Exercise goal: All of the records need to be retyped exactly, with no line dropped.

The records:
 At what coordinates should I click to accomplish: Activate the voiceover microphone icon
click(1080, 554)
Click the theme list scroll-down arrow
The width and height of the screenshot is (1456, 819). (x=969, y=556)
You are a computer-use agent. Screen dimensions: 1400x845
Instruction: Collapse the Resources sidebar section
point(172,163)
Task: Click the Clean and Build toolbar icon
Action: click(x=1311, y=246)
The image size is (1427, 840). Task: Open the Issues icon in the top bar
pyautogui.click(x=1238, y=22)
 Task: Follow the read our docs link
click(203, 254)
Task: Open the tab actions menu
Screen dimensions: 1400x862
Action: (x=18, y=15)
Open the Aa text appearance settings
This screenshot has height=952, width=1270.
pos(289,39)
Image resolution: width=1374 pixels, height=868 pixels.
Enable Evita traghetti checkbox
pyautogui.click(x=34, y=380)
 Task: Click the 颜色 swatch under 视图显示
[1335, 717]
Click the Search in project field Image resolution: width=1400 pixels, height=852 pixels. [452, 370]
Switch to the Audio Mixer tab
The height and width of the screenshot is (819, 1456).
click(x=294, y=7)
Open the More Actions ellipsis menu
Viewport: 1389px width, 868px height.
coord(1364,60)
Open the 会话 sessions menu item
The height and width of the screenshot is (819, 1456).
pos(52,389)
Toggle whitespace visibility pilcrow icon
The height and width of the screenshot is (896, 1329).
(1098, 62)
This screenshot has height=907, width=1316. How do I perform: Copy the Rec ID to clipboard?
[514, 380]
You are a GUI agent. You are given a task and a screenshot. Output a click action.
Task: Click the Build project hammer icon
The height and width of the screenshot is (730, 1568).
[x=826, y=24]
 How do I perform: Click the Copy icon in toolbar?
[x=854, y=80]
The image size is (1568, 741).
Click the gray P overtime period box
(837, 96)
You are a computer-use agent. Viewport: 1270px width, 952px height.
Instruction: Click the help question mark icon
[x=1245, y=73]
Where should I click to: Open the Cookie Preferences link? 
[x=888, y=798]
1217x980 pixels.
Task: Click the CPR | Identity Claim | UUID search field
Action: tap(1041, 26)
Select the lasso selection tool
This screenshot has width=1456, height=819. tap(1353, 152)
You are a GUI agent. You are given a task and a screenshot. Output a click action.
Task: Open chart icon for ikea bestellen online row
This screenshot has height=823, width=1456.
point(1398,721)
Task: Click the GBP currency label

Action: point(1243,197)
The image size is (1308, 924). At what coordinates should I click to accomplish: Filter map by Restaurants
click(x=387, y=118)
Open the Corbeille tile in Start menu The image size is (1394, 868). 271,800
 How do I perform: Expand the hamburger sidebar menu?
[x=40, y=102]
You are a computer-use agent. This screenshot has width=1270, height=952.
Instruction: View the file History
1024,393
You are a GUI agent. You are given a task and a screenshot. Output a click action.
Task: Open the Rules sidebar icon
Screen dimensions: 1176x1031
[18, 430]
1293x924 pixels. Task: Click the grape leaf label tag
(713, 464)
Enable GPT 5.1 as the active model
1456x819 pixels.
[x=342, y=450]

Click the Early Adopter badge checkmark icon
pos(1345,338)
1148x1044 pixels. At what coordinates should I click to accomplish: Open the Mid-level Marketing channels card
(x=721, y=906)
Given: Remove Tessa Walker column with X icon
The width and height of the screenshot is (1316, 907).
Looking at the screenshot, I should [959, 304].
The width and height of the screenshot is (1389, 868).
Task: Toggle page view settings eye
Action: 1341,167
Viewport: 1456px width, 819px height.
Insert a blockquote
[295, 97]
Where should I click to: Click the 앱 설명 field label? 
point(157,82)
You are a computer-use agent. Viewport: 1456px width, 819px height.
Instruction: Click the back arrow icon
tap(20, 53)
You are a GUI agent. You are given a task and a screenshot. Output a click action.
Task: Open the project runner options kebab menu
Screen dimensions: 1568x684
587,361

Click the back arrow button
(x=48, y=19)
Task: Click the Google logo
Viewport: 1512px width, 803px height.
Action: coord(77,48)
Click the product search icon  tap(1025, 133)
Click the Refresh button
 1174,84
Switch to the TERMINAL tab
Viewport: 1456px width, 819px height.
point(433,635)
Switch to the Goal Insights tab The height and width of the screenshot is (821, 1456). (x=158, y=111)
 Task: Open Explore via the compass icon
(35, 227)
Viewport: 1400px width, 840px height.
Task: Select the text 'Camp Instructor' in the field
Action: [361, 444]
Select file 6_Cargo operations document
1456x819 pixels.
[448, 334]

Answer box:
 At what coordinates should I click to accomplish: Activate the voiceover microphone icon
click(1080, 554)
Click the theme list scroll-down arrow
The width and height of the screenshot is (1456, 819). (x=969, y=556)
You are a computer-use agent. Screen dimensions: 1400x845
Instruction: Collapse the Resources sidebar section
point(172,163)
Task: Click the Clean and Build toolbar icon
Action: click(x=1311, y=246)
The image size is (1427, 840). Task: Open the Issues icon in the top bar
pyautogui.click(x=1238, y=22)
 Task: Follow the read our docs link
click(203, 254)
Task: Open the tab actions menu
Screen dimensions: 1400x862
Action: (x=18, y=15)
Open the Aa text appearance settings
This screenshot has height=952, width=1270.
pos(289,39)
Image resolution: width=1374 pixels, height=868 pixels.
Enable Evita traghetti checkbox
pyautogui.click(x=34, y=380)
 Task: Click the 颜色 swatch under 视图显示
[1335, 717]
Click the Search in project field Image resolution: width=1400 pixels, height=852 pixels. [452, 370]
Switch to the Audio Mixer tab
The height and width of the screenshot is (819, 1456).
click(x=294, y=7)
Open the More Actions ellipsis menu
Viewport: 1389px width, 868px height.
coord(1364,60)
Open the 会话 sessions menu item
The height and width of the screenshot is (819, 1456).
pos(52,389)
Toggle whitespace visibility pilcrow icon
The height and width of the screenshot is (896, 1329).
(1098, 62)
This screenshot has height=907, width=1316. How do I perform: Copy the Rec ID to clipboard?
[514, 380]
You are a GUI agent. You are given a task and a screenshot. Output a click action.
Task: Click the Build project hammer icon
The height and width of the screenshot is (730, 1568).
[x=826, y=24]
 How do I perform: Click the Copy icon in toolbar?
[x=854, y=80]
The image size is (1568, 741).
Click the gray P overtime period box
(837, 96)
You are a computer-use agent. Viewport: 1270px width, 952px height.
Instruction: Click the help question mark icon
[x=1245, y=73]
Where should I click to: Open the Cookie Preferences link? 
[x=888, y=798]
1217x980 pixels.
Task: Click the CPR | Identity Claim | UUID search field
Action: tap(1041, 26)
Select the lasso selection tool
This screenshot has width=1456, height=819. tap(1353, 152)
You are a GUI agent. You are given a task and a screenshot. Output a click action.
Task: Open chart icon for ikea bestellen online row
This screenshot has height=823, width=1456.
point(1398,721)
Task: Click the GBP currency label

Action: point(1243,197)
The image size is (1308, 924). At what coordinates should I click to accomplish: Filter map by Restaurants
click(x=387, y=118)
Open the Corbeille tile in Start menu The image size is (1394, 868). 271,800
 How do I perform: Expand the hamburger sidebar menu?
[x=40, y=102]
You are a computer-use agent. This screenshot has width=1270, height=952.
Instruction: View the file History
1024,393
You are a GUI agent. You are given a task and a screenshot. Output a click action.
Task: Open the Rules sidebar icon
Screen dimensions: 1176x1031
[18, 430]
1293x924 pixels. Task: Click the grape leaf label tag
(713, 464)
Enable GPT 5.1 as the active model
1456x819 pixels.
[x=342, y=450]

Click the Early Adopter badge checkmark icon
pos(1345,338)
1148x1044 pixels. At what coordinates should I click to accomplish: Open the Mid-level Marketing channels card
(x=721, y=906)
Given: Remove Tessa Walker column with X icon
The width and height of the screenshot is (1316, 907).
Looking at the screenshot, I should [959, 304].
The width and height of the screenshot is (1389, 868).
Task: Toggle page view settings eye
Action: 1341,167
Viewport: 1456px width, 819px height.
Insert a blockquote
[295, 97]
Where should I click to: Click the 앱 설명 field label? 
point(157,82)
You are a computer-use agent. Viewport: 1456px width, 819px height.
Instruction: Click the back arrow icon
tap(20, 53)
You are a GUI agent. You are given a task and a screenshot. Output a click action.
Task: Open the project runner options kebab menu
Screen dimensions: 1568x684
587,361

Click the back arrow button
(x=48, y=19)
Task: Click the Google logo
Viewport: 1512px width, 803px height.
Action: coord(77,48)
Click the product search icon  tap(1025, 133)
Click the Refresh button
 1174,84
Switch to the TERMINAL tab
Viewport: 1456px width, 819px height.
point(433,635)
Switch to the Goal Insights tab The height and width of the screenshot is (821, 1456). (x=158, y=111)
 Task: Open Explore via the compass icon
(35, 227)
Viewport: 1400px width, 840px height.
Task: Select the text 'Camp Instructor' in the field
Action: [361, 444]
Select file 6_Cargo operations document
1456x819 pixels.
[448, 334]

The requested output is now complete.